Se i dati della Camera di commercio mettono in luce la sofferenza del settore abbigliamento, un segnale positivo arriva invece dal comparto legato al cibo. "Certo, la ristorazione, quando c'è la professionalità degli operatori, sta andando bene ovunque - sottolinea Zattini -, ma la parte del leone la recita sempre il commercio. Per questo motivo sarebbe folle non occuparsi dei suoi problemi". “E’ in malafede - afferma Vignatelli - chi sostiene che “il commercio di prossimità” (i negozi sotto casa) scomparirà. Ci saranno cambiamenti, nella “storia dei commerci” ci sono stati sempre cambiamenti, ma come associazione stiamo da anni aiutando le imprese forlivesi a coglierli ed ad utilizzarli come opportunità, come nel caso delle vendite online utilizzate già da moltissime imprese anche locali”.

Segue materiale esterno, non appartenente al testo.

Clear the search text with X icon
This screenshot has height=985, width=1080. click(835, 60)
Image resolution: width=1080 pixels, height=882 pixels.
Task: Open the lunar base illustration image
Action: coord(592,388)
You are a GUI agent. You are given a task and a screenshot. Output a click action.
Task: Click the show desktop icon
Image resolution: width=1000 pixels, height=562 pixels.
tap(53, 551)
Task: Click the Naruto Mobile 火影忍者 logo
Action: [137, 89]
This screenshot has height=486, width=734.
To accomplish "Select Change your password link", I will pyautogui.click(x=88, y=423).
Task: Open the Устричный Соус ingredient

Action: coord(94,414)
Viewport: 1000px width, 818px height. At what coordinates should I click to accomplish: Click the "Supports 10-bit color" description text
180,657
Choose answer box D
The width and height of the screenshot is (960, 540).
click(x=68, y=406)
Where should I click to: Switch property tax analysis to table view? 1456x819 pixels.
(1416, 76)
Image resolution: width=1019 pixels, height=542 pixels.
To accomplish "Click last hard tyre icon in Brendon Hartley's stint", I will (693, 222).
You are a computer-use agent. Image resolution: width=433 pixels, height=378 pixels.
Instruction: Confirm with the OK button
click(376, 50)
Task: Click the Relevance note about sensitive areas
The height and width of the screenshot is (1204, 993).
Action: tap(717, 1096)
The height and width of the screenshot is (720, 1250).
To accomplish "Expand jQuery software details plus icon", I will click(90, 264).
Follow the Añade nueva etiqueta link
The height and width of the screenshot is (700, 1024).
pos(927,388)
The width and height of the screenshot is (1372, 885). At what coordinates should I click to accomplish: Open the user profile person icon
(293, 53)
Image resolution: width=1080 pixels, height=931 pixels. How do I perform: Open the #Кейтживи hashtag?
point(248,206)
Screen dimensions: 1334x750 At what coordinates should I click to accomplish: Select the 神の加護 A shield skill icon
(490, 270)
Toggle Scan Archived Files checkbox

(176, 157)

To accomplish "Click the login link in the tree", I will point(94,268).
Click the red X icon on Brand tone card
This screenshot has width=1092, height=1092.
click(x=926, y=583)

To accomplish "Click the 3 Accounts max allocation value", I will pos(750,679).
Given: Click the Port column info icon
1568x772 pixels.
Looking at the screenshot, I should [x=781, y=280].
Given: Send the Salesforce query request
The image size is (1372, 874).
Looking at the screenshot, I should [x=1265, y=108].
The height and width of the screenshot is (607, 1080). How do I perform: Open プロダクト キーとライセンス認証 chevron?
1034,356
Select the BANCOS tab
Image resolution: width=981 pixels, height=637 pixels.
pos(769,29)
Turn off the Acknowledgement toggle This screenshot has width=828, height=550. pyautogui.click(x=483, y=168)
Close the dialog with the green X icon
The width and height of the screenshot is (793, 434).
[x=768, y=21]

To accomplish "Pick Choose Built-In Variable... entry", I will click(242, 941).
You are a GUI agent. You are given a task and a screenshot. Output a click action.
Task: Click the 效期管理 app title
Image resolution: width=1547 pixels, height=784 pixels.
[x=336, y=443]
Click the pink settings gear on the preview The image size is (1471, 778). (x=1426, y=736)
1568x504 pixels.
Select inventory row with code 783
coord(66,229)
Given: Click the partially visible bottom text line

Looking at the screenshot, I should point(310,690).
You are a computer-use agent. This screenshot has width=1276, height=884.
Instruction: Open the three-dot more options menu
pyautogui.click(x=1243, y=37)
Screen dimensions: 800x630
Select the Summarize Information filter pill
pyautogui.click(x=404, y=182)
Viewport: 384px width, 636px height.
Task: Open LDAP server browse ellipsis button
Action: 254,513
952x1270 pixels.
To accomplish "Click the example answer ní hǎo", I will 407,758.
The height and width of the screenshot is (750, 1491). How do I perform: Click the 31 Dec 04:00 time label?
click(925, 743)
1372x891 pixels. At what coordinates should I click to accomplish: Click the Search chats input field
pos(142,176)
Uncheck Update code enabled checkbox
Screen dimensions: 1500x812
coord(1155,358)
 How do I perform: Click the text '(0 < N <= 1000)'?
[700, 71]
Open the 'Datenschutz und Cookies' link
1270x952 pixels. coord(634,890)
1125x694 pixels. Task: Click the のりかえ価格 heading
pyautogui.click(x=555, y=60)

“La salvaguardia e la rinascita della città e del centro storico - riflette Zattini - richiede una maggiore attenzione alla dimensione locale. Richiede che venga rafforzata l'alleanza tra attori pubblici, privati e cittadini. L'indebolimento delle economie di prossimità nelle nostre città, così come dimostrato dalle troppe serrande abbassate nell'ultimo decennio, necessita di un confronto tra politica, parti sociali ed enti locali per un'inversione di tendenza. Bisogna partire dai bisogni e le potenzialità del territorio, contrastare la diminuzione dei residenti e individuare percorsi che siano capaci di essere sintesi fra istanze urbanistiche e sviluppo economico. Per troppi anni abbiamo considerato le nostre città come un nastro di asfalto: ora dobbiamo ridare loro dignità e considerarle come 'luoghi di vita'. Dallo stato di salute delle nostre città dipende quello sociale ed emotivo delle nostre comunità”.